The soundtrack album reached number 31 on the Billboard 200 chart, prompting the release of a second volume of songs from the film.

Professional ratings
Review scores
| Source | Rating |
| Allmusic | Vol. 1 Vol. 2 |

===Grosse Pointe Blank – Music from the Film===
1. "Blister in the Sun" - Violent Femmes (2:08)
2. "Rudie Can't Fail" - The Clash (3:31)
3. "Mirror in the Bathroom" - English Beat (3:09)
4. "Under Pressure" - David Bowie and Queen (4:03)
5. "I Can See Clearly Now" - Johnny Nash (2:46)
6. "Live and Let Die" - Guns N' Roses (3:02)
7. "We Care a Lot" - Faith No More (4:03)
8. "Pressure Drop" - The Specials (4:18)
9. "Absolute Beginners" - The Jam (2:50)
10. "Armagideon Time" - The Clash (3:53)
11. "Matador" - Los Fabulosos Cadillacs (4:34)
12. "Let My Love Open the Door (E. Cola Mix)" - Pete Townshend (4:58)
13. "Blister 2000" - Violent Femmes (2:58)

- This version of "Blister in the Sun" is a new recording that mirrors the original 1983 arrangement. It does not appear in the film.
- "Blister 2000" is a newly recorded, drastically rearranged version of "Blister in the Sun", which also does not appear in the film.

===Grosse Pointe Blank – More Music from the Film===
1. "A Message to You, Rudy" - The Specials (2:53)
2. "Cities in Dust" - Siouxsie and the Banshees (3:49)
3. "The Killing Moon" - Echo & the Bunnymen (5:44)
4. "Monkey Gone to Heaven" - Pixies (2:56)
5. "Lorca's Novena" - The Pogues (4:35)
6. "Go!" - Tones on Tail (2:32)
7. "Let It Whip" - Dazz Band (4:24)
8. "The Dominatrix Sleeps Tonight" - Dominatrix (3:40)
9. "War Cry" - Joe Strummer (5:58)
10. "White Lines (Don't Don't Do It)" - Melle Mel (7:24)
11. "Take On Me" - A-ha (3:46)
12. "You're Wondering Now" - The Specials (2:37)

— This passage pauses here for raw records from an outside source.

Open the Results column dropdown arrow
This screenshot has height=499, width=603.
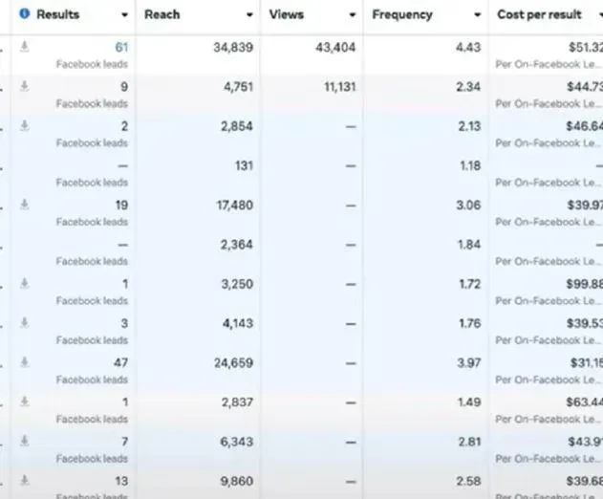point(124,15)
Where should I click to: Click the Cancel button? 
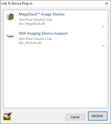[75, 117]
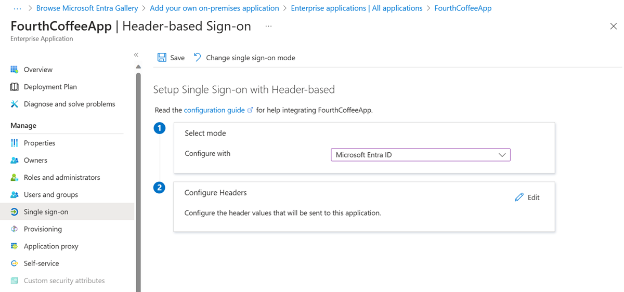Click the pencil icon for Configure Headers
Image resolution: width=624 pixels, height=292 pixels.
[x=519, y=197]
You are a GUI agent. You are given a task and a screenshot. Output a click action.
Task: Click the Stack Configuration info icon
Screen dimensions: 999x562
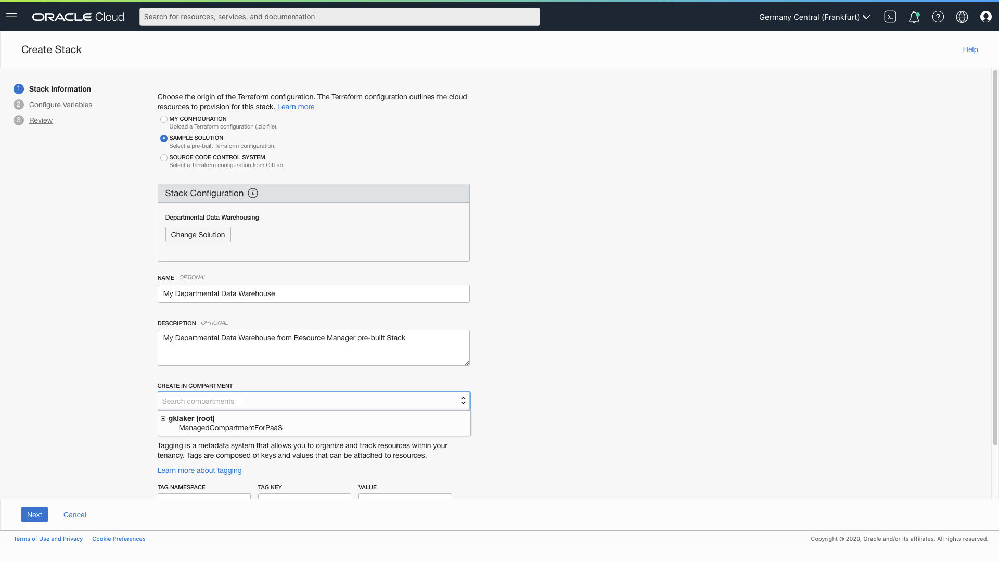point(253,193)
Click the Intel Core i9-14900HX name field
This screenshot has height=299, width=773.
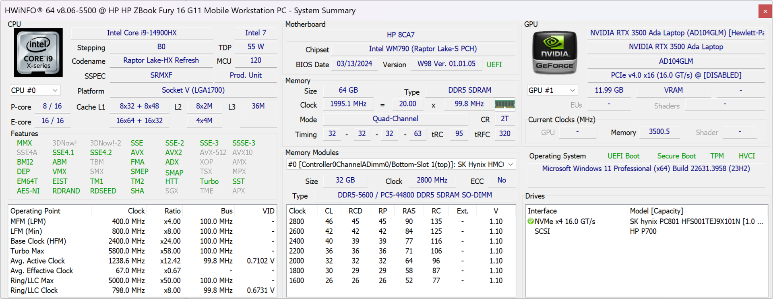(x=142, y=33)
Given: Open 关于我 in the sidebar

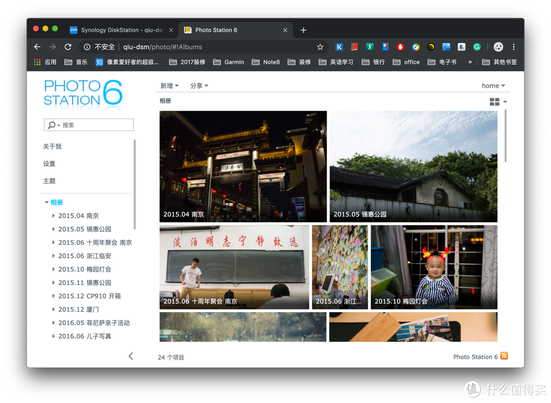Looking at the screenshot, I should 52,146.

- "Go!" is the short version, originally issued as the B-side of "Lions".
- "Let It Whip" is the LP version from Keep It Live.

===Soundtrack omissions===
Many songs from the film do not appear on the soundtracks.

Songs that appear in the film (in order of film appearance):
1. "Blister in the Sun" (LP Version) - Violent Femmes
2. Johannes Brahms' "Fugue in A-Minor" - Jacques van Oortmerseen
3. "Live and Let Die" (Muzak Version) - Adam Fields
4. "Ace of Spades" - Motörhead
5. "In Between Days" - The Cure
6. "Your Lucky Day in Hell" - Eels
7. "Sharks Can't Sleep" - Tracy Bonham
8. "Little Luxuries" - The Burros
9. "Big Boss Man" - Jimmy Reed
10. "Detroit City" - Bobby Bare
11. "Walk Like an Egyptian" - The Bangles
12. "99 Luftballons" - Nena
13. "Doors of Your Heart" - The English Beat

Songs in the trailer but not in the film:
1. "I Got You Babe" - UB40 and Chrissie Hynde
2. "Friend or Foe" - Adam Ant
3. "Modern Love" - David Bowie

==Home media==
The film was released on VHS and DVD in 1998 in the United States, the United Kingdom, France, Australia and New Zealand.

==Unofficial sequel==
According to Joan Cusack, the 2008 film War, Inc. is an informal sequel. Both films are similar in style and theme, and both star John as an assassin and his sister Joan as his assistant, with Dan Aykroyd in a supporting role.